## Page excerpt
————————

Evolution of bubbles

 

The rates of these processes depend on the circumstances. Also as bubbles rise the pressure on them drops due to the depth of the water, and they consequentially grow and rise faster.

 

The electrostatic interactions between nanobubbles in water are usually significant enough to prevent coalescence and slow any rise. The charges on the bubbles are determined from their horizontal velocity (v, m2 ˣ s-1 ˣ V-1) in a horizontal electric field, where

v = ζε/μ

where ζ = zeta potential (V), ε = permittivity of water (s2 ˣ C2 ˣ kg-1 ˣ m-3), and μ = dynamic viscosity (Pa ˣ s). The zeta potential is generally negative but mostly independent of the bubble diameter. It depends strongly on the pH , and the dissolved salt concentrations (increased ionic strength reduces zeta potential). The similar negative charge on all the bubbles discourages their coalescence. Also, their division is not favored unless there is considerable energy input, with smaller bubbles requiring greater energy. Thus, small bubbles can grow or contract, but rarely coalesce or divide.

————————

## Available data
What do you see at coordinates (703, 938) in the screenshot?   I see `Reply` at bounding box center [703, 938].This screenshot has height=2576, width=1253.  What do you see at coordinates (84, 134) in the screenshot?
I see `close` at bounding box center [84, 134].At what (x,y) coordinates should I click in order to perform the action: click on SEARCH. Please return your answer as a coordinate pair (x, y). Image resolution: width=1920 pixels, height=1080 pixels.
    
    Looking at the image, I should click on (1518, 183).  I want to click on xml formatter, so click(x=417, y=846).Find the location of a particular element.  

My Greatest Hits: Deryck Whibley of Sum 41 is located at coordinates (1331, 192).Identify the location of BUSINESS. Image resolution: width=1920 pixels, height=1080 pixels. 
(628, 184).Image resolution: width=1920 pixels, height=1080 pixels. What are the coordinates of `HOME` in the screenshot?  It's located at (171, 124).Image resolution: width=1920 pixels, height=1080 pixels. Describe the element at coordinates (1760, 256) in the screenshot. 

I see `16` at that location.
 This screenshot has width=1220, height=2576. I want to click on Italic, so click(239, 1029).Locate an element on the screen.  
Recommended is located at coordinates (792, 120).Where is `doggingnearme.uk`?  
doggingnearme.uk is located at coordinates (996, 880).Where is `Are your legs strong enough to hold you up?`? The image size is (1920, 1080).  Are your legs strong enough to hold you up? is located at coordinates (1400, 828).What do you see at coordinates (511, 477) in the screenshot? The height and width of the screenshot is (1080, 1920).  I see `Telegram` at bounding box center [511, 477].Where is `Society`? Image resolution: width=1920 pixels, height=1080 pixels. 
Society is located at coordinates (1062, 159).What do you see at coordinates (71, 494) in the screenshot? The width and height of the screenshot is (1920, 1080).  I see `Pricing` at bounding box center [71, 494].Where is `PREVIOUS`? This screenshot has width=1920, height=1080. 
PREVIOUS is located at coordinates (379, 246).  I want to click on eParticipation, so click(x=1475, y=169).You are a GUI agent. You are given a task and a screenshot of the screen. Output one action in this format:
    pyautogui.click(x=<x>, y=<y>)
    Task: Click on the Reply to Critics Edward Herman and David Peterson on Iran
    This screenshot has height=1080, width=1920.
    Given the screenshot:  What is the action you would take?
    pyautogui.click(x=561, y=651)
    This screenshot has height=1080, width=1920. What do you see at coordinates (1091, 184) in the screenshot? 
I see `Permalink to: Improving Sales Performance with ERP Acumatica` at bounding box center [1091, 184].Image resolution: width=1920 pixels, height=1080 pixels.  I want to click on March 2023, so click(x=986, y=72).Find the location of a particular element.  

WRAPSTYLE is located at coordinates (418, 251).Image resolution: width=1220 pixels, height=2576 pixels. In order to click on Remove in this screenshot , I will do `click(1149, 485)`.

————————

## Exercise set
A – Rewrite the bubble text between "where ζ = zeta" and "coalesce or divide.", inclusive, with "considerable" replaced by "substantial".
B – Using the bubble text, decide whether each statement agrees with it, and back each yes or no with the deciding words quoted from the text.
(i) The zeta potential of the bubbles is generally positive.
(ii) Increased ionic strength reduces zeta potential.
(iii) Smaller bubbles need less energy to divide than larger ones.

## Per-task outputs
A –
where ζ = zeta potential (V), ε = permittivity of water (s2 ˣ C2 ˣ kg-1 ˣ m-3), and μ = dynamic viscosity (Pa ˣ s). The zeta potential is generally negative but mostly independent of the bubble diameter. It depends strongly on the pH , and the dissolved salt concentrations (increased ionic strength reduces zeta potential). The similar negative charge on all the bubbles discourages their coalescence. Also, their division is not favored unless there is substantial energy input, with smaller bubbles requiring greater energy. Thus, small bubbles can grow or contract, but rarely coalesce or divide.

B –
(i) No: "The zeta potential is generally negative but mostly independent of the bubble diameter."
(ii) Yes: "increased ionic strength reduces zeta potential"
(iii) No: "with smaller bubbles requiring greater energy"